Recorded data:

◇ ◇ ◇ ◇ ◇

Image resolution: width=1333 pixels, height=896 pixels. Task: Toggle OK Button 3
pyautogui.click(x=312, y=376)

◇ ◇ ◇ ◇ ◇

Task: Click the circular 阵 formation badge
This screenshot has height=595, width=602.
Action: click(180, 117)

◇ ◇ ◇ ◇ ◇

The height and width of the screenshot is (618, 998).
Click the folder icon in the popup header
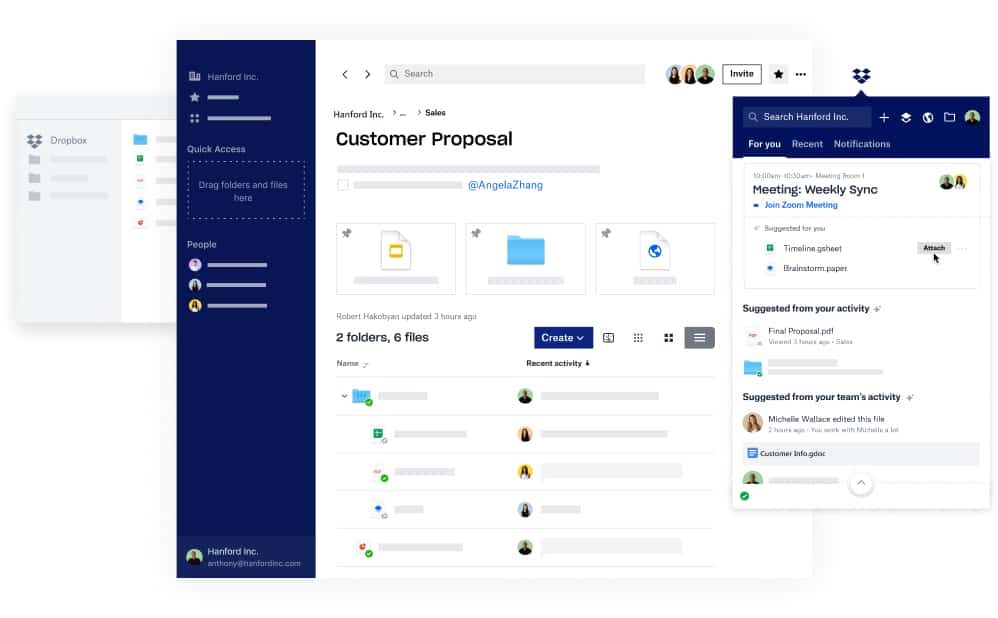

◇ ◇ ◇ ◇ ◇

Task item: Out of the material above, output word for word the line with "The height and", the line with "Click the folder icon in the popup header", and all lines between them, with nothing else.

Response box:
The height and width of the screenshot is (618, 998).
Click the folder icon in the popup header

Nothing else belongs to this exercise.